So a detailed primer that addresses nuances in identities was needed. With this microsite, gender-queer people “don’t have to do the emotional labour” of explaining what their identity might mean, why and how it ought to be respected, and why at all they chose to explore their energies outside the gender binary, explains Subramanian.

This is especially important in a scenario where it isn’t easy to go public with how people want to be known. It usually involves considerable introspection, coming to terms with and accepting themselves, and letting family, friends and other loved ones know they don’t subscribe to the usual understanding of gender and/or sexuality. Such disclosures also involve dealing with any fallout or negative reactions.
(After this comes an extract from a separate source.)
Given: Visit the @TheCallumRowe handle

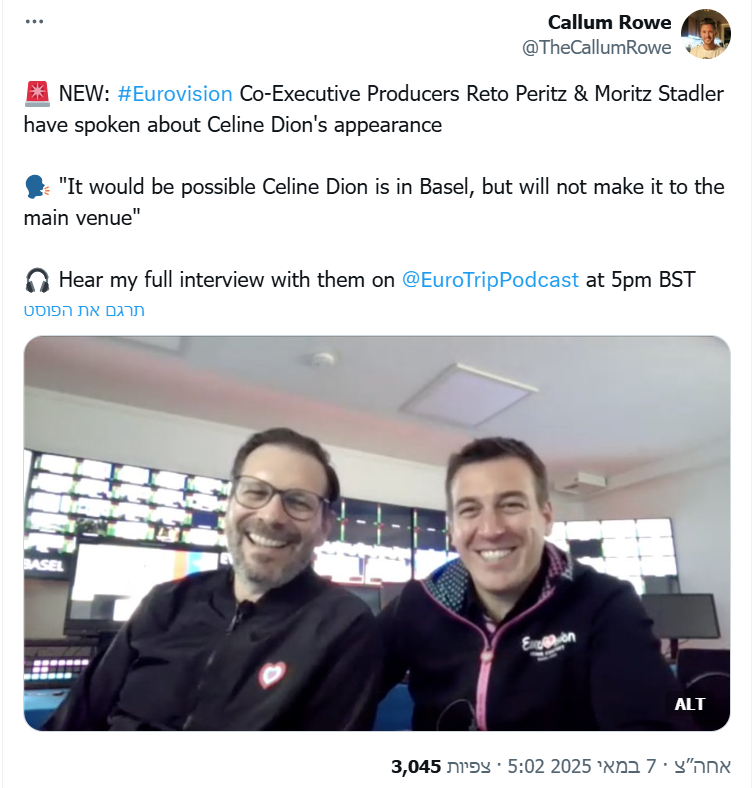Looking at the screenshot, I should coord(596,48).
The collaboration with Tinder comes from the dating app’s own observations about people’s preferences. “Since 2018, Tinder’s LGBTQIA member base has grown at twice the rate of our overall membership, and ‘non-binary’ is the No.1 choice within the ‘more genders’ option (which has over 50 options) on the app,” says Aahana Dhar, the country director of communications at Tinder.

The microsite opens with a four-point introduction to basic concepts for a non-binary understanding of gender and sexual identity. This is followed by four FAQs answered in a friendly, accessible tone, and a hyperlink to the glossary of over 50 “different ways of experiencing and expressing our gender identity”.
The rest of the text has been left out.